(Provided information Opens)

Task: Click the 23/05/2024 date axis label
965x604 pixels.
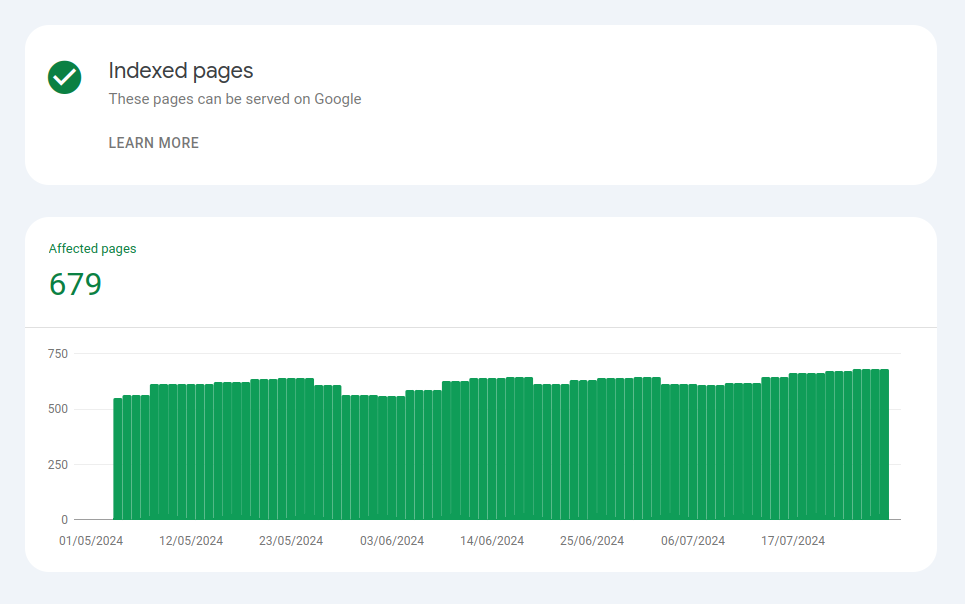Action: click(291, 541)
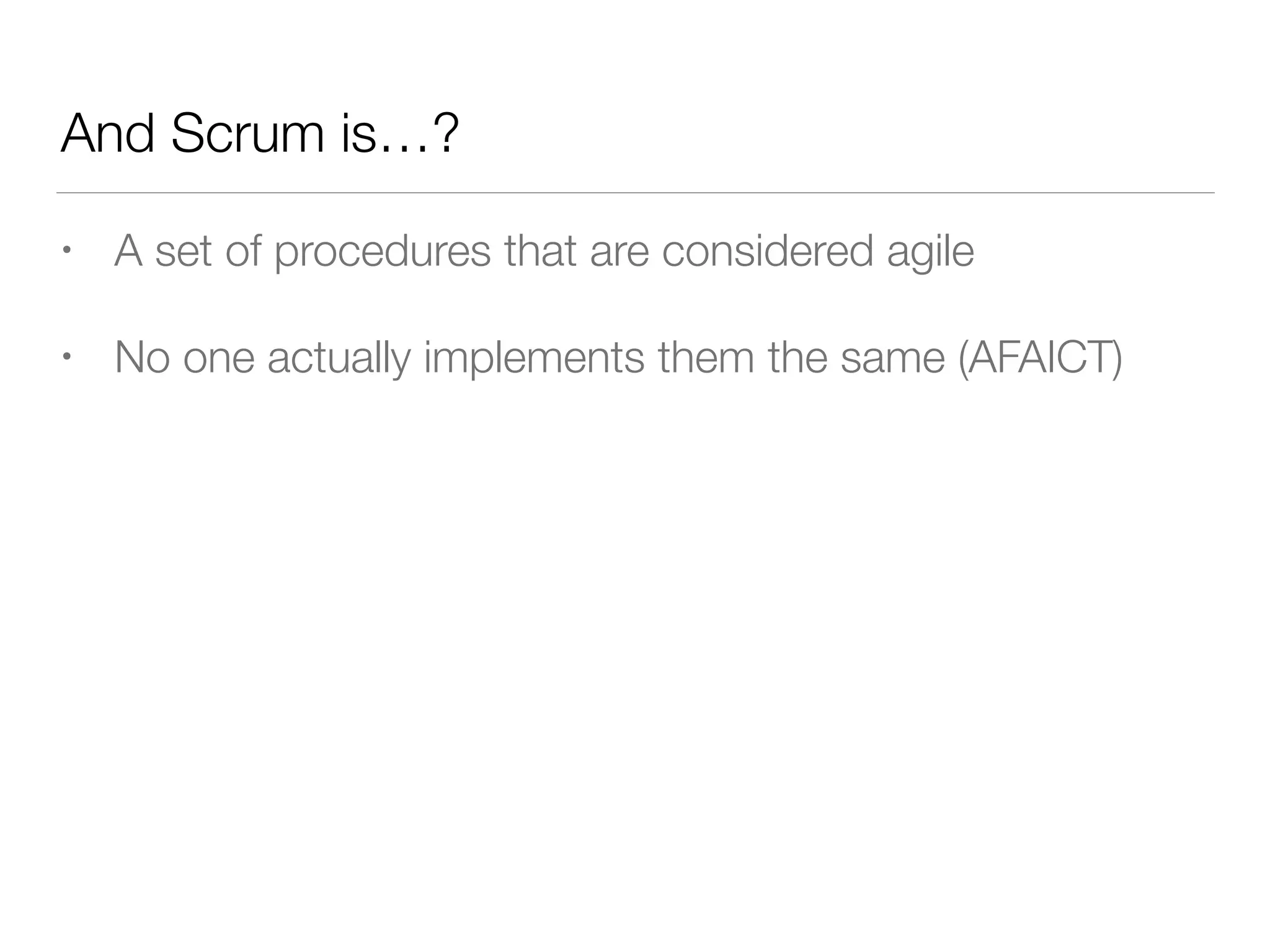1270x952 pixels.
Task: Click the word 'set' in the first bullet
Action: click(184, 253)
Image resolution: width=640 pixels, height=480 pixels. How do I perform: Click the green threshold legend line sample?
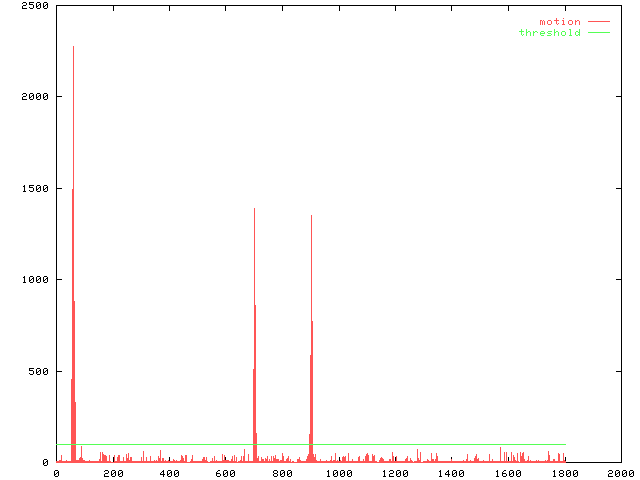pos(598,33)
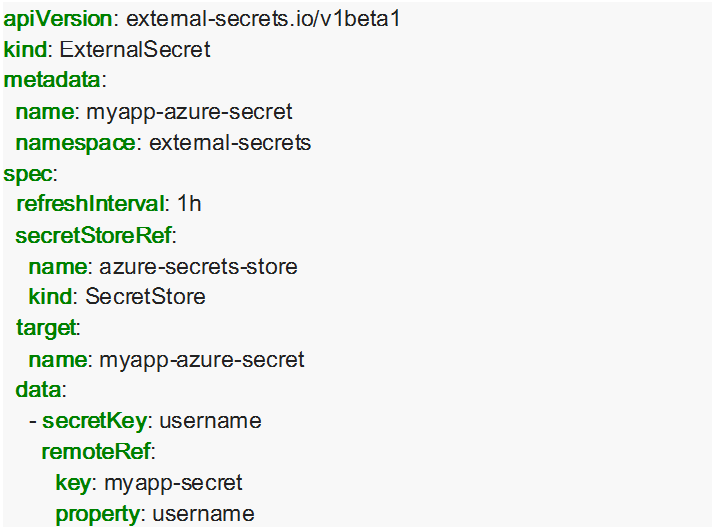Click the external-secrets namespace value
The image size is (712, 529).
coord(230,142)
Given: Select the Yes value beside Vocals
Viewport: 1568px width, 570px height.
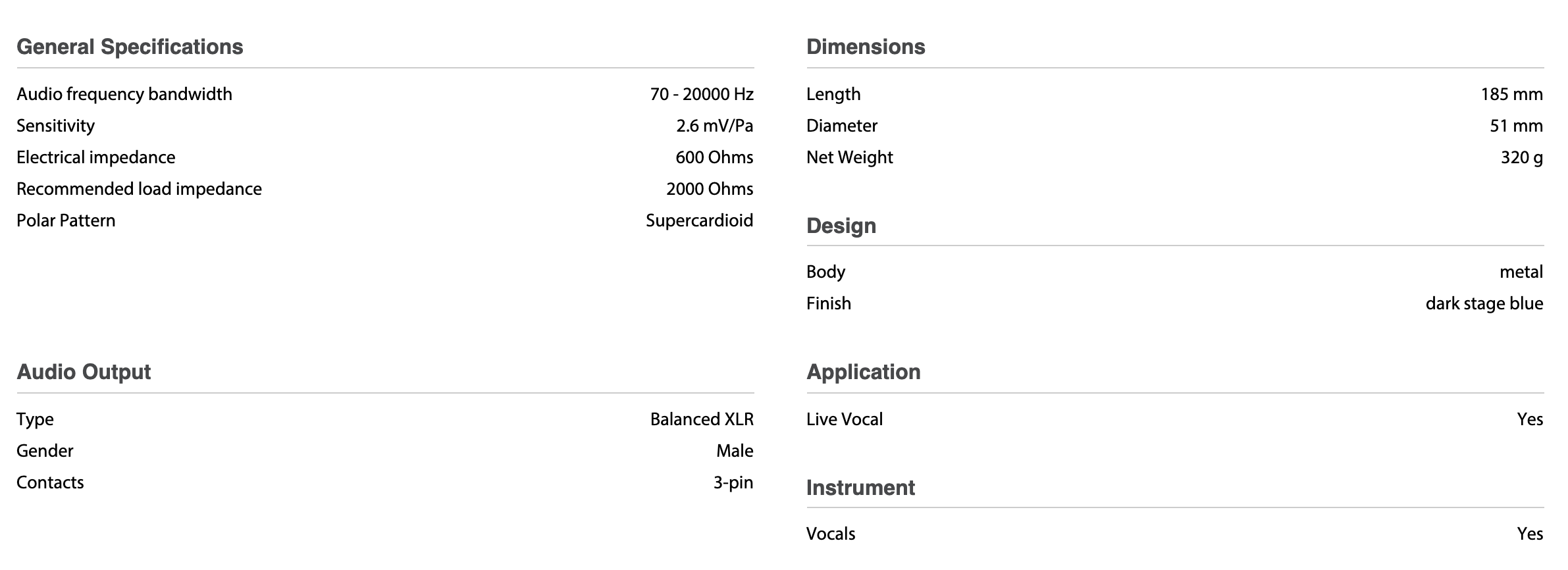Looking at the screenshot, I should click(1529, 534).
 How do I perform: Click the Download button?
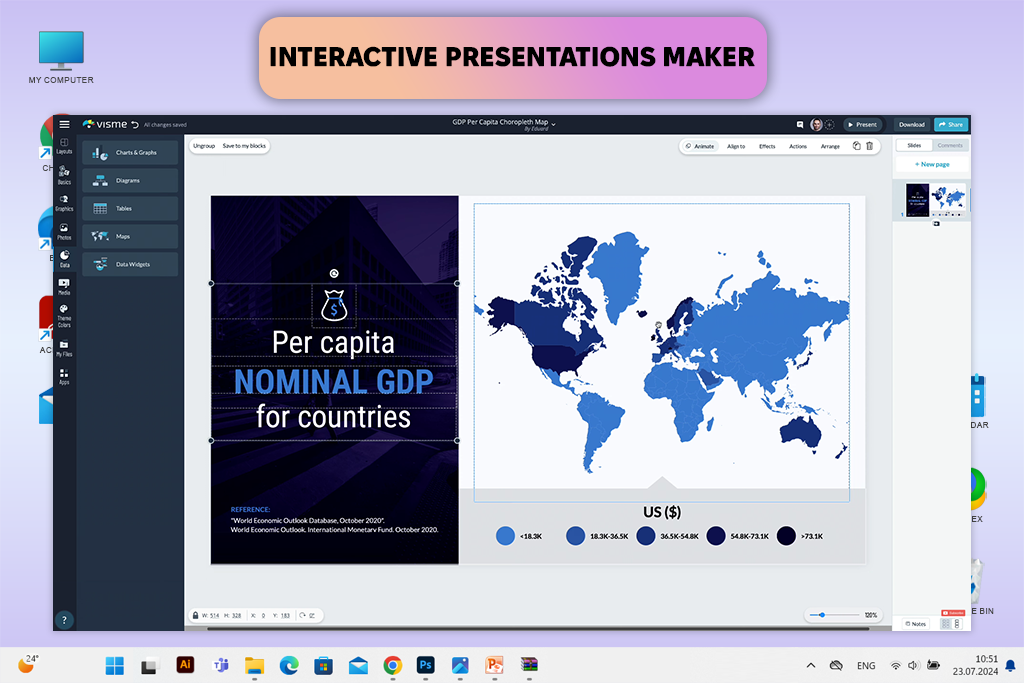(x=911, y=125)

(Provided information Closes)

* Requirement:
Omit the images and transcribe all of the records above word for word.

* Task result:
Task: Click the 23/05/2024 date axis label
965x604 pixels.
Action: click(291, 541)
1270x952 pixels.
Task: Click the word 'set' in the first bullet
Action: click(184, 253)
Image resolution: width=640 pixels, height=480 pixels. How do I perform: Click the green threshold legend line sample?
pos(598,33)
Click the external-secrets namespace value
The image size is (712, 529).
coord(230,142)
Given: Select the Yes value beside Vocals
Viewport: 1568px width, 570px height.
Looking at the screenshot, I should click(1529, 534).
 How do I perform: Click the Download button?
(x=911, y=125)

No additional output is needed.